:: Problem details ::
Reproduce the entries below exactly, but only from the line containing "Click the blue player position arrow" to the line containing "Remove the selected", inclusive.

:: Information given ::

+---+

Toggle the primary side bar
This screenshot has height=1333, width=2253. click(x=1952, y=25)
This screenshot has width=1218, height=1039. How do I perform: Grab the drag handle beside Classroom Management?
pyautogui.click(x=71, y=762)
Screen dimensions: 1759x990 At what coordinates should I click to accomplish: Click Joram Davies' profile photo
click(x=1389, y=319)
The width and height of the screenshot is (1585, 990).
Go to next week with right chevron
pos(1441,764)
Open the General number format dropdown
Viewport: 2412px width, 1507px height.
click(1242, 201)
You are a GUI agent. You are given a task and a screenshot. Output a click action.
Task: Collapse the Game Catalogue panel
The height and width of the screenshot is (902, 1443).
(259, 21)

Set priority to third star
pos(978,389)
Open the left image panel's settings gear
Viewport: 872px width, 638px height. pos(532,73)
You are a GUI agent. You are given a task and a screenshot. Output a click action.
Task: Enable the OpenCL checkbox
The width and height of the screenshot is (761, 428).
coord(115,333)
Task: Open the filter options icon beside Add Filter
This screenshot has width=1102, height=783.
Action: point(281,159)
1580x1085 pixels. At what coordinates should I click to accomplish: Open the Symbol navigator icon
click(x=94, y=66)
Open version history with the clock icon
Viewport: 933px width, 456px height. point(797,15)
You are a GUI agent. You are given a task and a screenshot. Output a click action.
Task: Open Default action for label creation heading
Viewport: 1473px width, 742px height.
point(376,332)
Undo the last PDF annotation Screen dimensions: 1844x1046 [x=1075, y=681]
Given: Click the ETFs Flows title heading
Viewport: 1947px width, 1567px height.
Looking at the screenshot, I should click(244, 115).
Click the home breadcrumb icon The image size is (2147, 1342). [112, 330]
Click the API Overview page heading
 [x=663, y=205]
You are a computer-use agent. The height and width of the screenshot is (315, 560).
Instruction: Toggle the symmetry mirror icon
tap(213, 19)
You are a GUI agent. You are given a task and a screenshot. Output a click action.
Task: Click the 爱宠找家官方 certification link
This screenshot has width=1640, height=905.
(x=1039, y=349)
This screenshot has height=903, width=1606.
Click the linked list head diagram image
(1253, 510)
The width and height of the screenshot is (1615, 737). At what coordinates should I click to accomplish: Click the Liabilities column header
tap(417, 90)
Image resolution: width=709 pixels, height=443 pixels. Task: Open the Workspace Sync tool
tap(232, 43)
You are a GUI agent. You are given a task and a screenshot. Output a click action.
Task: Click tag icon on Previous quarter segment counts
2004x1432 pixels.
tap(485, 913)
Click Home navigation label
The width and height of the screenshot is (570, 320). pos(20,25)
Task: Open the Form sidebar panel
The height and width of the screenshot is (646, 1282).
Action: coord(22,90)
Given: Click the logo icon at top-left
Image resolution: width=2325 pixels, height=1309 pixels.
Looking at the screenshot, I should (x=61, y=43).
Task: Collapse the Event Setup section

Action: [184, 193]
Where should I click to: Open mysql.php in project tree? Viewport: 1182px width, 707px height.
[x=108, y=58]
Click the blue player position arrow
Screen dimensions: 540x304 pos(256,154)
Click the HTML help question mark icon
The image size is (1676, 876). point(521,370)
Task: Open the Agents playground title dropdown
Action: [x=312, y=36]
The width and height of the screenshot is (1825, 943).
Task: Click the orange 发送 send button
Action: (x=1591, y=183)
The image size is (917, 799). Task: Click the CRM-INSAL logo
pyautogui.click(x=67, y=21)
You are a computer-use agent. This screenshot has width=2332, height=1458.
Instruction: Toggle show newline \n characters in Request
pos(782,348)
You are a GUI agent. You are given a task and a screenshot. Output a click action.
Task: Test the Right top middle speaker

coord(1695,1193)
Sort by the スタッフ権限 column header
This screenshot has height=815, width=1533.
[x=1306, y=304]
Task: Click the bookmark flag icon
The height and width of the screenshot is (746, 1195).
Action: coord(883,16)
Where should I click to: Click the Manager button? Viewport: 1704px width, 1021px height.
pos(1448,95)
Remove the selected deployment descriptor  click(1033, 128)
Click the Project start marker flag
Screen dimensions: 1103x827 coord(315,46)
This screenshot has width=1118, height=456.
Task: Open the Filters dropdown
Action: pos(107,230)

+---+

:: Result ::
Click the blue player position arrow
Screen dimensions: 540x304 pos(256,154)
Click the HTML help question mark icon
The image size is (1676, 876). point(521,370)
Task: Open the Agents playground title dropdown
Action: [x=312, y=36]
The width and height of the screenshot is (1825, 943).
Task: Click the orange 发送 send button
Action: (x=1591, y=183)
The image size is (917, 799). Task: Click the CRM-INSAL logo
pyautogui.click(x=67, y=21)
You are a computer-use agent. This screenshot has width=2332, height=1458.
Instruction: Toggle show newline \n characters in Request
pos(782,348)
You are a GUI agent. You are given a task and a screenshot. Output a click action.
Task: Test the Right top middle speaker

coord(1695,1193)
Sort by the スタッフ権限 column header
This screenshot has height=815, width=1533.
[x=1306, y=304]
Task: Click the bookmark flag icon
The height and width of the screenshot is (746, 1195).
Action: coord(883,16)
Where should I click to: Click the Manager button? Viewport: 1704px width, 1021px height.
pos(1448,95)
Remove the selected deployment descriptor  click(1033, 128)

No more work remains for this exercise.